Required task: Reproduce the material below line for line, keeping every character unchanged.

Raw data:
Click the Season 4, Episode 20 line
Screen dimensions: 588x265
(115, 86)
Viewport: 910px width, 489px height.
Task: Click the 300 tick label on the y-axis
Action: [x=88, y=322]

Full response:
Click the Season 4, Episode 20 line
Screen dimensions: 588x265
(115, 86)
Viewport: 910px width, 489px height.
Task: Click the 300 tick label on the y-axis
Action: [x=88, y=322]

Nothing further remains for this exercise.